Can someone please explain to me why RSS still exists? - jcbator
I don&#x27;t think an RSS reader (for news, blogs, or podcasts) has ever provided the best experience for its medium. Isn&#x27;t it time we moved on? Maybe I&#x27;m just bitter after dealing with it for Fireside, but still... there has to be a better way. Thoughts?
======
Nadya
Let's say I read CSS Tricks. However, I don't give a crap about any articles
written about Wordpress or PHP because I do not deal with Wordpress or PHP.

Using an RSS Reader I can filter out wordpress articles and only get alerted
of new blogs that I'm interested in. This also means I don't need to check CSS
Tricks daily to see if anything new has been posted, as my RSS Reader will
alert me when anything is posted.

I use RSS as a "partial subscribe". Something I wish I could do on other
services (e.g Youtube, subscribing only to a specific playlist)

------
webgurl83
RSS still exists because Twitter and Facebook aren't open standards. I suppose
neither are most RSS readers, but most of them will let you take your feeds
with you if you don't like them.
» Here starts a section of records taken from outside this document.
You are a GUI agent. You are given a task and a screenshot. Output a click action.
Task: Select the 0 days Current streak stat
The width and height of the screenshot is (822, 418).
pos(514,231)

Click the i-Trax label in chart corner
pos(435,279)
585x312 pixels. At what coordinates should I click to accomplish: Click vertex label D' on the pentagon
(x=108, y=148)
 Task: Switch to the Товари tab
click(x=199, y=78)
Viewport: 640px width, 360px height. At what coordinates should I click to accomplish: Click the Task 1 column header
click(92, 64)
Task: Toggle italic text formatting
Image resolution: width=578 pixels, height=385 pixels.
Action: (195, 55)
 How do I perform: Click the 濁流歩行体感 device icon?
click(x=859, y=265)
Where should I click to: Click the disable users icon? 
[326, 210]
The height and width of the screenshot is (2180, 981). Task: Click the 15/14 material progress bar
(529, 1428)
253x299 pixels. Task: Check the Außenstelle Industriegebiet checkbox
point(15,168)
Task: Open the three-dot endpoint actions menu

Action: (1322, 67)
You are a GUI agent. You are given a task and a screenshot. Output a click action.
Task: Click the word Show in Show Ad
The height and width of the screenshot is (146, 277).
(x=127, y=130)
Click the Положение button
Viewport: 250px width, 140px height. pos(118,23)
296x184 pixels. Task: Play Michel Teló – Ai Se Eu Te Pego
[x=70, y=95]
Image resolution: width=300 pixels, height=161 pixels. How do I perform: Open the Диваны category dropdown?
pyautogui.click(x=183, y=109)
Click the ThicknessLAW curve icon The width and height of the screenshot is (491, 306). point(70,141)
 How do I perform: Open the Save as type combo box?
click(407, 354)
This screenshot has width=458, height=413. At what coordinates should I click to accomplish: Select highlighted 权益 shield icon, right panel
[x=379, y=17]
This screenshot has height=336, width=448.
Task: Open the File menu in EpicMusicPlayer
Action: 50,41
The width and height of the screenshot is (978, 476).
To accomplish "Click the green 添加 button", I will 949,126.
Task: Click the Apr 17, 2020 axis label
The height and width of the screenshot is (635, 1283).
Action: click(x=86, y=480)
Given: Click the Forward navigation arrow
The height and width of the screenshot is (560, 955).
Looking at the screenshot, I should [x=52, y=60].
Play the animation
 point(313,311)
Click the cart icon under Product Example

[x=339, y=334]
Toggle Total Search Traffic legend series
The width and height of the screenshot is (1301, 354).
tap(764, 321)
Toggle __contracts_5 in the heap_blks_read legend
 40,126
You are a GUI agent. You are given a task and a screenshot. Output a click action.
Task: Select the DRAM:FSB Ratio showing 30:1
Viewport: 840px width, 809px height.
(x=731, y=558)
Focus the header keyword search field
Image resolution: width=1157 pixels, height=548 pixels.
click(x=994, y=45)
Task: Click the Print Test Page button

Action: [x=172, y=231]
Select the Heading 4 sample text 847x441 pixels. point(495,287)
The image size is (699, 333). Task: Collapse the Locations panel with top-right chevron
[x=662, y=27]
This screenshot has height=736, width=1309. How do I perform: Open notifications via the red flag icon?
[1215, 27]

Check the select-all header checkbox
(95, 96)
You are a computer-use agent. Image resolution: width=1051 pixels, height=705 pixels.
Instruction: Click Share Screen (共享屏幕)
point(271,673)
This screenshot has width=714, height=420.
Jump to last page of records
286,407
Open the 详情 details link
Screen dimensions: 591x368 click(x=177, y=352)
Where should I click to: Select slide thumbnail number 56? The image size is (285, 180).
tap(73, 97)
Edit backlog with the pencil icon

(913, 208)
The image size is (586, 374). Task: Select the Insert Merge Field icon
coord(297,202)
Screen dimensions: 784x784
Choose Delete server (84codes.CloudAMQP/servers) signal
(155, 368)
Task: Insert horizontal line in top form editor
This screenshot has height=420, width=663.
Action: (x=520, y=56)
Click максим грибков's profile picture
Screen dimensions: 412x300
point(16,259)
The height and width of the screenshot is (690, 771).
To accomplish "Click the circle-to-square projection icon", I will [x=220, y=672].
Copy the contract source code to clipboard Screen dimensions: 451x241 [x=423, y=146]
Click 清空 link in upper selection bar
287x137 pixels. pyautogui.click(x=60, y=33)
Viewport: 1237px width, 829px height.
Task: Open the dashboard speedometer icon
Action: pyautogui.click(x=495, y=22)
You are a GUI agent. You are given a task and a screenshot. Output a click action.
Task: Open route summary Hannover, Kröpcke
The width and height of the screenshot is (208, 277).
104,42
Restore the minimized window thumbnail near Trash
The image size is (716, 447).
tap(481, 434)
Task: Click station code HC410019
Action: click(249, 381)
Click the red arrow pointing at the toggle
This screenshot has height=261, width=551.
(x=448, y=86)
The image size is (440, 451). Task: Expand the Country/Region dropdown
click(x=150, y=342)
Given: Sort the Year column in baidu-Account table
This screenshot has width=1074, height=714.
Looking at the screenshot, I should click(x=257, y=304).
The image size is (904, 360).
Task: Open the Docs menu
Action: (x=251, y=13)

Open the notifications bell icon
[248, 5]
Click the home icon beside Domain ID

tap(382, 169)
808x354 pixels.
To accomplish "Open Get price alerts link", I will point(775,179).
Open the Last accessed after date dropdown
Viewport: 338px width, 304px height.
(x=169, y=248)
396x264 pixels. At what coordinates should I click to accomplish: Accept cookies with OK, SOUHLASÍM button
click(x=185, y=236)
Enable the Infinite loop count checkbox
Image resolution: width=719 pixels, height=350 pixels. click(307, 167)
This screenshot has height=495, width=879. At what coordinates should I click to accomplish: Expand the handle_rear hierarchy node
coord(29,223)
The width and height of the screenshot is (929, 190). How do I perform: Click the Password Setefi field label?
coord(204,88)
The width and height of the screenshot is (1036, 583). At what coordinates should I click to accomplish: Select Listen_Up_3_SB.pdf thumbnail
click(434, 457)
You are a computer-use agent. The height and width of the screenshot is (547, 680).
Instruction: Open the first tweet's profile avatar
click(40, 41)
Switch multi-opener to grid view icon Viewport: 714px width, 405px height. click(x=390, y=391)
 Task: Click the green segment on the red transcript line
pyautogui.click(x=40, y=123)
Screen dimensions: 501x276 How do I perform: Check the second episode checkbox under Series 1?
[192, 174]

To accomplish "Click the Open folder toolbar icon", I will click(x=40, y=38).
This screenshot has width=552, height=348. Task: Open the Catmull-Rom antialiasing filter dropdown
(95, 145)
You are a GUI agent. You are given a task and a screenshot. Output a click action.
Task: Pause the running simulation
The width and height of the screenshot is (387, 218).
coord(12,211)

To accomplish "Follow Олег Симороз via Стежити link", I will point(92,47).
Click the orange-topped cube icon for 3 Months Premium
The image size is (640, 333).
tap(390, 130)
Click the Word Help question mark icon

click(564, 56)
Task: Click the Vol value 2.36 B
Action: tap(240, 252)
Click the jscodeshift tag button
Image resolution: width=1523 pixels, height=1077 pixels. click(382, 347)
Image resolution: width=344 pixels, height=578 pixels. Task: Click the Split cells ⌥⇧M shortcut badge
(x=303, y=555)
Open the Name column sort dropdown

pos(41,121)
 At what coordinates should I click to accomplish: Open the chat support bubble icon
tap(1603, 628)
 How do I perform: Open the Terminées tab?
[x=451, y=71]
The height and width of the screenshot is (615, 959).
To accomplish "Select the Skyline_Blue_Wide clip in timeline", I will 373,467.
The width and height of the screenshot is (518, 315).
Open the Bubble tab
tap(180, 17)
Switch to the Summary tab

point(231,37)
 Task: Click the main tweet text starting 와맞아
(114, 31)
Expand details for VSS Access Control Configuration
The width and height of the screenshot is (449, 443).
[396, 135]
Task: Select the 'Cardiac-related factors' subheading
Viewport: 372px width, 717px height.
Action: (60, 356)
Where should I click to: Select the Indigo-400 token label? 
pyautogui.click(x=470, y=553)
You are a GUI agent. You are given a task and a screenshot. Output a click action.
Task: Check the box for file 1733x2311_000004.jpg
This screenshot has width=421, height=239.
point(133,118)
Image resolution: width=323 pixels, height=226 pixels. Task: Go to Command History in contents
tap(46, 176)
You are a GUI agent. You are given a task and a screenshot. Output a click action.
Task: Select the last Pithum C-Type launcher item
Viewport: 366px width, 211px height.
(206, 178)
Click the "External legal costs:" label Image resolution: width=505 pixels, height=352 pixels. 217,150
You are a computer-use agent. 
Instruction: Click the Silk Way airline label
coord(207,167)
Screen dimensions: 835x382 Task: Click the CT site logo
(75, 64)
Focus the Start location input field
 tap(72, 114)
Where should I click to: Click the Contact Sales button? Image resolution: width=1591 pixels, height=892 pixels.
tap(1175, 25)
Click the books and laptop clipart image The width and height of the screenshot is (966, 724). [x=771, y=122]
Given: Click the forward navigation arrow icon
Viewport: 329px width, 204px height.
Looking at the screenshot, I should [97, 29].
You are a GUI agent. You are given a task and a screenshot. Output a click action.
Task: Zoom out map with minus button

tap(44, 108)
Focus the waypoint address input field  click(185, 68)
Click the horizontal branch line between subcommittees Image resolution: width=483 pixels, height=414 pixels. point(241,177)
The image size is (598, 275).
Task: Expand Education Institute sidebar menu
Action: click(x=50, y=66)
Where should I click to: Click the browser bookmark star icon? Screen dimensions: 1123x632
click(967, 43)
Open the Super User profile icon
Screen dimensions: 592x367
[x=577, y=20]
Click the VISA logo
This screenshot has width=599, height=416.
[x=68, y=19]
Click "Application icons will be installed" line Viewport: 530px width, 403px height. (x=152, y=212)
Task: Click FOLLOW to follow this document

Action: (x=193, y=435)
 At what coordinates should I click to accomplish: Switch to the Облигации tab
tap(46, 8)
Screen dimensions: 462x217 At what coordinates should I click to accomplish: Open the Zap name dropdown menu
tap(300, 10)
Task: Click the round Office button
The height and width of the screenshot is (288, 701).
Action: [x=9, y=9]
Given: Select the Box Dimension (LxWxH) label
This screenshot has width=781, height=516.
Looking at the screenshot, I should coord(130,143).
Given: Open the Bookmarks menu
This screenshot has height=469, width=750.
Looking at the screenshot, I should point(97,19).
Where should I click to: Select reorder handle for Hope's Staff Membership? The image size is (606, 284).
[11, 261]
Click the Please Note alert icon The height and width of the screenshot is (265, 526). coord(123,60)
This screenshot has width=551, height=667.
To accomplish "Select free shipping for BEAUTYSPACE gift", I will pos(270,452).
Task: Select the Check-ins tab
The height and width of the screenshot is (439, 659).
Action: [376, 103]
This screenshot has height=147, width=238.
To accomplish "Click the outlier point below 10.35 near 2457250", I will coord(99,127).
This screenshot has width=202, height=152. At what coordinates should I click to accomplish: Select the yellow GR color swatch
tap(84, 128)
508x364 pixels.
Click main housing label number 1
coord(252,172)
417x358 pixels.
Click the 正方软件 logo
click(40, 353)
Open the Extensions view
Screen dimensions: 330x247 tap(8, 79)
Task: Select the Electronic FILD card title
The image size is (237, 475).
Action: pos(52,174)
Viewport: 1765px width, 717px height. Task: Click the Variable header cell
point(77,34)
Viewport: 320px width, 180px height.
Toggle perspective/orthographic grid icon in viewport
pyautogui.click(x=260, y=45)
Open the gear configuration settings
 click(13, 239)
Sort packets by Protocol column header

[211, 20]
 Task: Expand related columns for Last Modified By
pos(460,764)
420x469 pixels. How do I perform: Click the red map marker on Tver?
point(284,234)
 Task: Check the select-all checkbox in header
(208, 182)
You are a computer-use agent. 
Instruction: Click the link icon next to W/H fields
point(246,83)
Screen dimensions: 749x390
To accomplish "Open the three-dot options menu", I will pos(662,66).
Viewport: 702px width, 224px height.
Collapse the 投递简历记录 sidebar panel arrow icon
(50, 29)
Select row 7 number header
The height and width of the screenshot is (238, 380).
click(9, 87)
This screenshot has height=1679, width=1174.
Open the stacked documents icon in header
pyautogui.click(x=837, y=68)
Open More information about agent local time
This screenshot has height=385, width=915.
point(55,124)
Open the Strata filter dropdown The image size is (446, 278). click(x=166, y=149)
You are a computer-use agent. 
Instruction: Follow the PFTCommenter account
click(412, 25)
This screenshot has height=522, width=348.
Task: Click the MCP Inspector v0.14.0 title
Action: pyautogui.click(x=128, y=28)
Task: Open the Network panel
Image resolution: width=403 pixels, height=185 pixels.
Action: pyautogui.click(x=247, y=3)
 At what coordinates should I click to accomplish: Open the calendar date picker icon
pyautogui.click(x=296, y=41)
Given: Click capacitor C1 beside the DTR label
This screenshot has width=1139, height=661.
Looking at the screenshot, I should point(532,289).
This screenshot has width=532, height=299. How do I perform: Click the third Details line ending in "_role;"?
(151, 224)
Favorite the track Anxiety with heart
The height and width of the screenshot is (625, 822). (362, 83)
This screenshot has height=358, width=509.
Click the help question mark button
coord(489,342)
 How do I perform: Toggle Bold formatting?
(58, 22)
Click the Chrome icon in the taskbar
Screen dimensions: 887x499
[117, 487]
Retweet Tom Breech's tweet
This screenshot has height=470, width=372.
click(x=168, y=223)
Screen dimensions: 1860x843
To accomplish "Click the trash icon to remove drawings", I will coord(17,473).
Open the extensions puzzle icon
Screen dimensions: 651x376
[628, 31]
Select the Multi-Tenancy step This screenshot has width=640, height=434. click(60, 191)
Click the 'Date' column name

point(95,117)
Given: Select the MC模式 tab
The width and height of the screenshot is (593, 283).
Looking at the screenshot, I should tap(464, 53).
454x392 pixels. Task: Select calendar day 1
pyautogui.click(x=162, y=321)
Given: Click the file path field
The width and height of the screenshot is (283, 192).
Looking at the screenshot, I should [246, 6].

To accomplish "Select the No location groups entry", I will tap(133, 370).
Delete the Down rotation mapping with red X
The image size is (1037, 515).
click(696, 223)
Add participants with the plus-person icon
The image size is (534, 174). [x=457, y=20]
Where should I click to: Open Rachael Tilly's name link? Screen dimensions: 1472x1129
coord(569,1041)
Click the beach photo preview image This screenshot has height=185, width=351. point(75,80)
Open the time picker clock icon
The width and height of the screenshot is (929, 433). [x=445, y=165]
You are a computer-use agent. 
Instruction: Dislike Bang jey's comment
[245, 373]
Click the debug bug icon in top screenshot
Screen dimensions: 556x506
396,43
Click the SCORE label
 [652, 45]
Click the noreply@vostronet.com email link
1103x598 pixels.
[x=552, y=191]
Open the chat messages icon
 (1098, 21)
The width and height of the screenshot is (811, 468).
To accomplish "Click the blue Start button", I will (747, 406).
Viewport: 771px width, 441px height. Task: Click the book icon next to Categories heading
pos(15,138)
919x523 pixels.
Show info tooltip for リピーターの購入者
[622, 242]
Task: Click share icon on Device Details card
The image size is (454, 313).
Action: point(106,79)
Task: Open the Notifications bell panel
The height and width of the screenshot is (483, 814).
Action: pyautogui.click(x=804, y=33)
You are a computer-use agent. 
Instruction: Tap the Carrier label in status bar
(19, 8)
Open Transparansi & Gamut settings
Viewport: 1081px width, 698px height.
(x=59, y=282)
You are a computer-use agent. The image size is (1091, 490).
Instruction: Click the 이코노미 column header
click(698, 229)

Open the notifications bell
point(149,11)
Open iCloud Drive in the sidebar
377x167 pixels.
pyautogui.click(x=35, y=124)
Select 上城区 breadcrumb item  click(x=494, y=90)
It also makes for better archiving than
Twitter and Facebook, and I can have a lot of feeds in a central place,
(without having to go visit a whole bunch of sites to catch up on what they're
posting.)

------
detaro
I couldn't name anything that provides a better experience and is open enough,
even though I'm also not perfectly happy with the reader clients and the
hiccups when people fiddle with their blogs.

You say you don't like it: What specifically don't you like about RSS/Atom?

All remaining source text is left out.